Security Warning

NOTE: The tika-pipes modules in combination with tika-server open potential security vulnerabilities if you do not carefully limit access to tika-server.  If the tika-pipes modules are turned on, anyone with access to your tika-server has the read and write permissions of the tika-server, and they will be able to read data and to forward the parsed results to whatever you've configured (see, for example: https://en.wikipedia.org/wiki/Server-side_request_forgery).  The tika-pipes modules for tika-server are intended to be run in tightly controlled networks

DO NOT use tika-pipes if your tika-server is exposed to the internet or if you do not carefully restrict access to tika-server.

Consider adding two-way TLS encryption to your client and server, a beta version of which is available in 2.4.0: TikaServer#SSL(Beta).

Overview

The tika-pipes modules enable fetching data from various sources, running the parse and then emitting the output to various destinations.  These modules are built around the RecursiveParserWrapper output model (-J option in tika-app and /rmeta endpoint in tika-server-standard).  Users can specify content format (text/html/body) and set limits (number of embedded files, max content length) via FetchEmitTuples.  Further, users can add Metadata Filters to select and modify the metadata that is extracted during the parse before emitting the output.

We need to improve how to add dependencies.  Very few of the fetchers/emitters are embedded in tika-app or tika-server-standard.  For now, users can download required jars from maven central, e.g. the S3Emitter is available: https://repo1.maven.org/maven2/org/apache/tika/tika-emitter-s3/2.1.0/tika-emitter-s3-2.1.0.jar

I JUST WANT EXAMPLES.  SHOW ME THE EXAMPLES!!!

See below (tika-app) for fully worked examples of using tika-app to fetch from a local file share, parse and send the output to Solr.

Fetchers

Fetchers allow users to specify sources of inputstream+metadata for the parsing process.  Fetchers are currently enabled in all of tika-server-standard and in the async option (-a) in tika-app.

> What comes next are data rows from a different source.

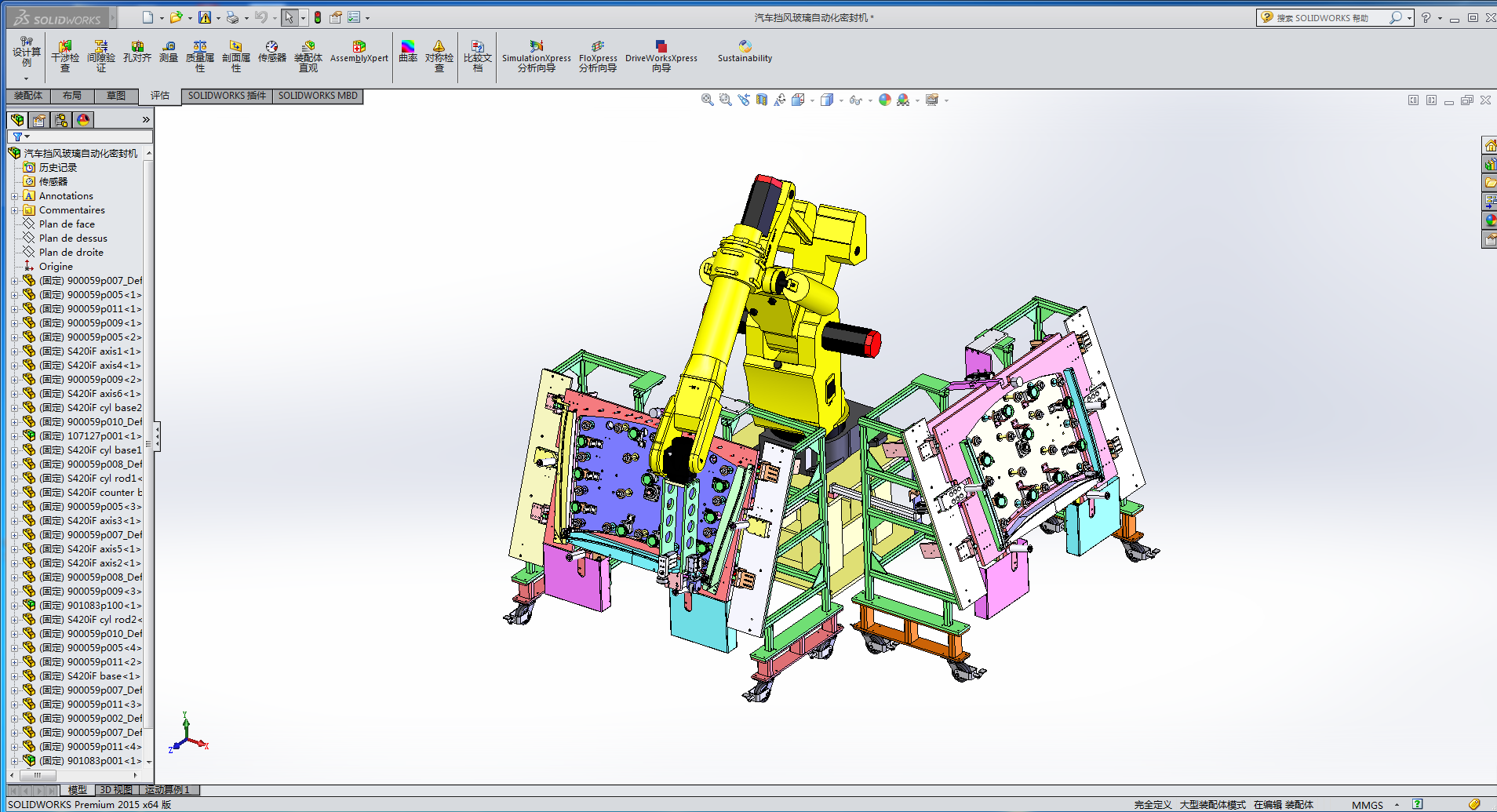Switch to the DisplayManager panel tab
The width and height of the screenshot is (1497, 812).
(83, 120)
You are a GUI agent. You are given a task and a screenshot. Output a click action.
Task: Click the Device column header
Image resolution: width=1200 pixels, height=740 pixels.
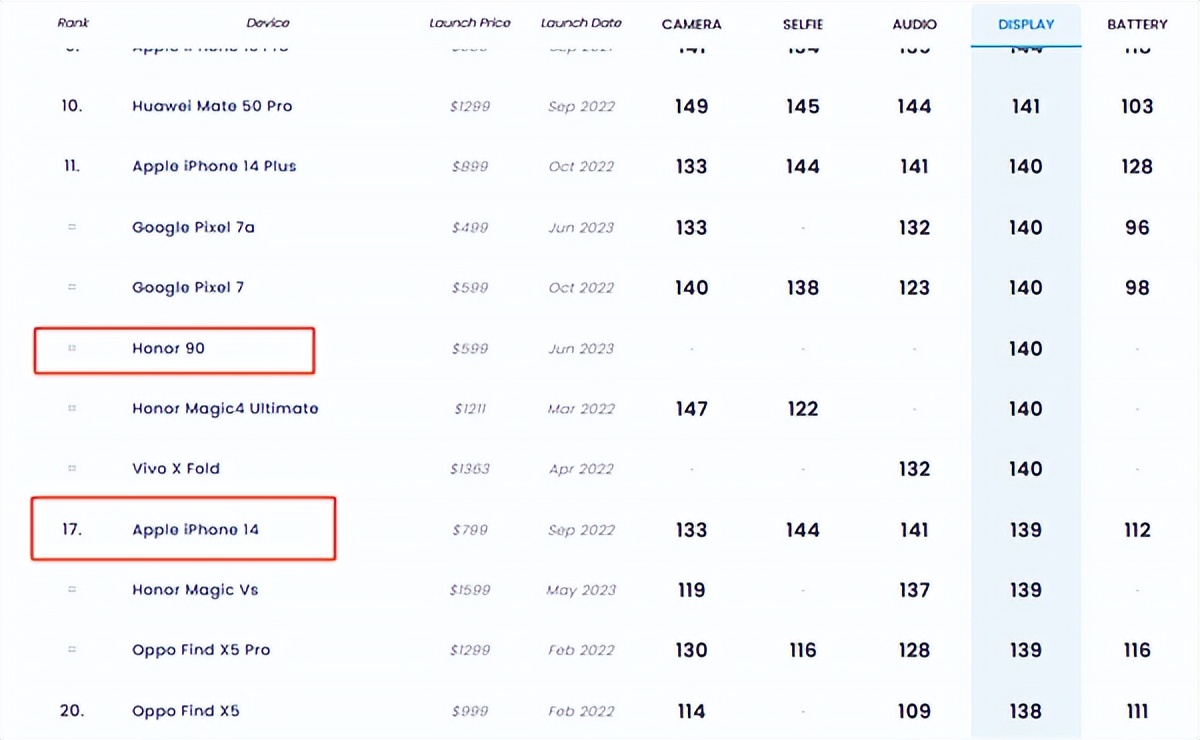click(268, 23)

With the exception of the FileSystemFetcher, users have to add the other fetcher dependencies to their class path.

FileSystemFetcher

Class name: org.apache.tika.pipes.fetcher.fs.FileSystemFetcher

A FileSystemFetcher allows the user to specify a base directory in tika-config.xml and then at parse time, the user specifies the relative path for a file.  This class is included in tika-core and no external resources are required.

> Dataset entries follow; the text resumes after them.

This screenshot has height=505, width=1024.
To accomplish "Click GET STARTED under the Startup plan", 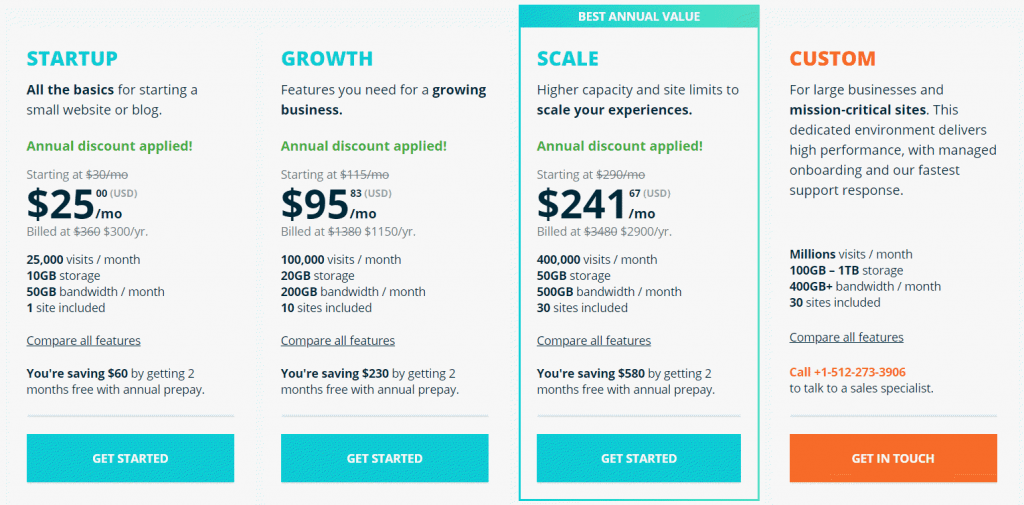I will [130, 458].
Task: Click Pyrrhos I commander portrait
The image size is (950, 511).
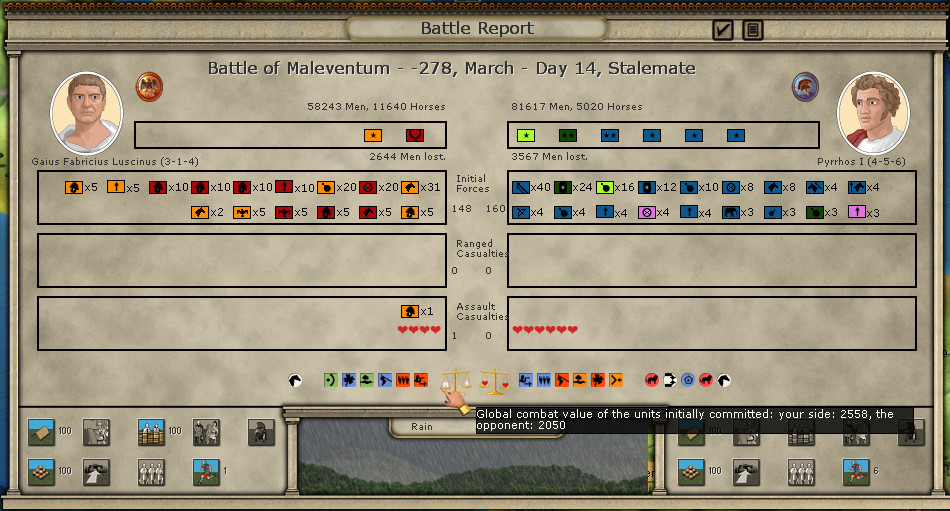Action: tap(872, 112)
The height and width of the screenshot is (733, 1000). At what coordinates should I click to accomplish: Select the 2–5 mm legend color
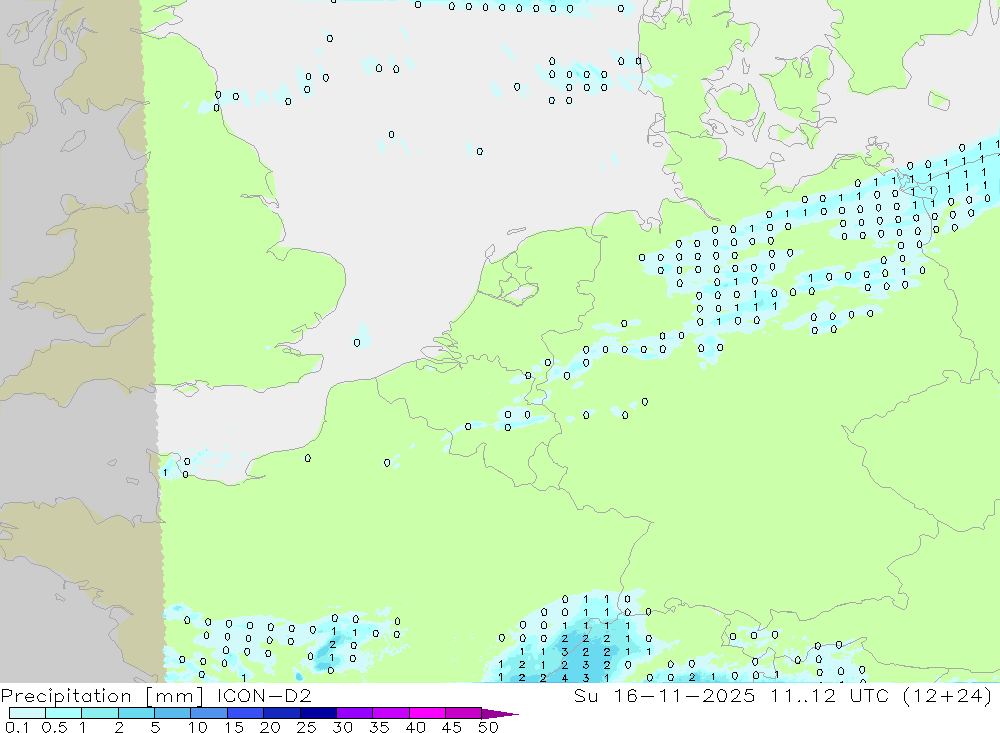[x=136, y=713]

For example, a minimal tika-config.xml file for a FileSystemFetcher would be:

<properties>
<fetchers>
<fetcher class="org.apache.tika.pipes.fetcher.fs.FileSystemFetcher">
<params>
<name>fsf</name>
<basePath>/my/base/path1</basePath>
</params>
</fetcher>
</fetchers>
</properties>

HttpFetcher

Class name: org.apache.tika.pipes.fetcher.http.HttpFetcher

The HttpFetcher requires that this dependency be on your class path: https://mvnrepository.com/artifact/org.apache.tika/tika-fetcher-http

HttpFetcher
<properties>
 <fetchers>
  <fetcher class="org.apache.tika.pipes.fetcher.http.HttpFetcher">
   <params>
    <name>http</name>
	<!-- these are optional; timeouts are all in milliseconds -->
    <authScheme></authScheme>
    <connectTimeout>30000</connectTimeout>
    <ntDomain></ntDomain>
    <password></password>
    <proxyHost></proxyHost>
    <proxyPort></proxyPort>
    <requestTimeout></requestTimeout>
    <socketTimeout></socketTimeout>
    <userName></userName>
   </params>
  </fetcher>
 </fetchers>
</properties>


S3Fetcher

Class name: org.apache.tika.pipes.fetcher.s3.S3Fetcher

S3Fetcher
<properties>
  <fetchers>
    <fetcher class="org.apache.tika.pipes.fetcher.s3.S3Fetcher">
      <params>
        <name>s3f</name>
        <region>us-east-1</region>
        <bucket>my-bucket</bucket>
        <!-- either use the instance as a credential -->
        <credentialsProvider>instance</credentialsProvider>
        <!-- or use a profile -->
        <credentialsProvider>profile</credentialsProvider>
        <profile>myProfile</profile>
        
        <!-- whether or not to spool the s3 object to a local temp file 
             before fetching. Default: true -->
        <spoolToTemp>true</spoolToTemp>

        <!-- these are all optional -->
        <!-- if your pipes iterator is working on a list of files under my-prefix -->
        <prefix>my-prefix</prefix>
        <!-- extract the s3 object user metadata and inject it into the Tika metadata -->
        <extractUserMetadata>false</extractUserMetadata>
        <!-- the s3 api sets a fairly low max. If you are running a heavily concurrent application, you
             may need to bump this. -->
        <maxConnections>100</maxConnections>
      </params>
    </fetcher>
  </fetchers>
</properties>

GCSFetcher

Class name: org.apache.tika.pipes.fetcher.gcs.GCSFetcher

AZBlobFetcher

Class name: org.apache.tika.pipes.fetcher.azblob.AZBlobFetcher

MSGraphFetcher

Class name: org.apache.tika.pipes.fetchers.microsoftgraph.MSGraphFetcher

Introduced in: https://github.com/apache/tika/pull/1698


Emitters

The FileSystemEmitter requires the tika-serialization module and is not included in tika-core.  However, it is bundled with tika-app and tika-server-standard. For the other emitters, users have to add the other emitter dependencies to their class path.

FileSystemEmitter

A FileSystemEmitter allows the user to specify a base directory in tika-config.xml and then at parse time, the user specifies the relative path for the emitted .json file.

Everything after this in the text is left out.